(Excerpts from a dataset)
+-------+
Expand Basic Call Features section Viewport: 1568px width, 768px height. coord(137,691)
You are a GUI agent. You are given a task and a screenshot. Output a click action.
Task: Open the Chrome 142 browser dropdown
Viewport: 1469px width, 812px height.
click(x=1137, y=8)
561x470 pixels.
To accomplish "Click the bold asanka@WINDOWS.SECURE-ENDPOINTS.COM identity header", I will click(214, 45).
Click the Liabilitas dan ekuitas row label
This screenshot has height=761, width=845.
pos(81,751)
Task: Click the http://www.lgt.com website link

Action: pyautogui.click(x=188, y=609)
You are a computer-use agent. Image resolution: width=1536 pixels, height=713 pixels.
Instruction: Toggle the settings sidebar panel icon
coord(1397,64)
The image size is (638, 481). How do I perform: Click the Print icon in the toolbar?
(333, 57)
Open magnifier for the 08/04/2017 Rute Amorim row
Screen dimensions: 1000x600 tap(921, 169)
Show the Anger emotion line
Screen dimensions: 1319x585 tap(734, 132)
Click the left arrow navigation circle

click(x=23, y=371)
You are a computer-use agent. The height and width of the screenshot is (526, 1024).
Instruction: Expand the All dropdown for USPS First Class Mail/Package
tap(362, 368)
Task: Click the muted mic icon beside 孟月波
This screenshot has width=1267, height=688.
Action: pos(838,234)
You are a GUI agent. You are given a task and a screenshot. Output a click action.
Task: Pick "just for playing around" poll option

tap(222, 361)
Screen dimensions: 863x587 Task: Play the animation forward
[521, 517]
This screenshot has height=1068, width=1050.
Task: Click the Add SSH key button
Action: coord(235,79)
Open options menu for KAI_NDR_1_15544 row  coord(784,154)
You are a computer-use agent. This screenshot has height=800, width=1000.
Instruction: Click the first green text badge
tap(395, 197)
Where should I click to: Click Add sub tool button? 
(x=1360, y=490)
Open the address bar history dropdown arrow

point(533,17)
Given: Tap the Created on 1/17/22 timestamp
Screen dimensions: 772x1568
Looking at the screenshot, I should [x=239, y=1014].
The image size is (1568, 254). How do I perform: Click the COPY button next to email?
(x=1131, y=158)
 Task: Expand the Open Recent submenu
+-------+
__DIRECTIONS__. Repeat back the data above, exact to the last character.

__OUTPUT FOR THIS TASK__.
Expand Basic Call Features section Viewport: 1568px width, 768px height. coord(137,691)
You are a GUI agent. You are given a task and a screenshot. Output a click action.
Task: Open the Chrome 142 browser dropdown
Viewport: 1469px width, 812px height.
click(x=1137, y=8)
561x470 pixels.
To accomplish "Click the bold asanka@WINDOWS.SECURE-ENDPOINTS.COM identity header", I will click(214, 45).
Click the Liabilitas dan ekuitas row label
This screenshot has height=761, width=845.
pos(81,751)
Task: Click the http://www.lgt.com website link

Action: pyautogui.click(x=188, y=609)
You are a computer-use agent. Image resolution: width=1536 pixels, height=713 pixels.
Instruction: Toggle the settings sidebar panel icon
coord(1397,64)
The image size is (638, 481). How do I perform: Click the Print icon in the toolbar?
(333, 57)
Open magnifier for the 08/04/2017 Rute Amorim row
Screen dimensions: 1000x600 tap(921, 169)
Show the Anger emotion line
Screen dimensions: 1319x585 tap(734, 132)
Click the left arrow navigation circle

click(x=23, y=371)
You are a computer-use agent. The height and width of the screenshot is (526, 1024).
Instruction: Expand the All dropdown for USPS First Class Mail/Package
tap(362, 368)
Task: Click the muted mic icon beside 孟月波
This screenshot has width=1267, height=688.
Action: pos(838,234)
You are a GUI agent. You are given a task and a screenshot. Output a click action.
Task: Pick "just for playing around" poll option

tap(222, 361)
Screen dimensions: 863x587 Task: Play the animation forward
[521, 517]
This screenshot has height=1068, width=1050.
Task: Click the Add SSH key button
Action: coord(235,79)
Open options menu for KAI_NDR_1_15544 row  coord(784,154)
You are a computer-use agent. This screenshot has height=800, width=1000.
Instruction: Click the first green text badge
tap(395, 197)
Where should I click to: Click Add sub tool button? 
(x=1360, y=490)
Open the address bar history dropdown arrow

point(533,17)
Given: Tap the Created on 1/17/22 timestamp
Screen dimensions: 772x1568
Looking at the screenshot, I should [x=239, y=1014].
The image size is (1568, 254). How do I perform: Click the COPY button next to email?
(x=1131, y=158)
 Task: Expand the Open Recent submenu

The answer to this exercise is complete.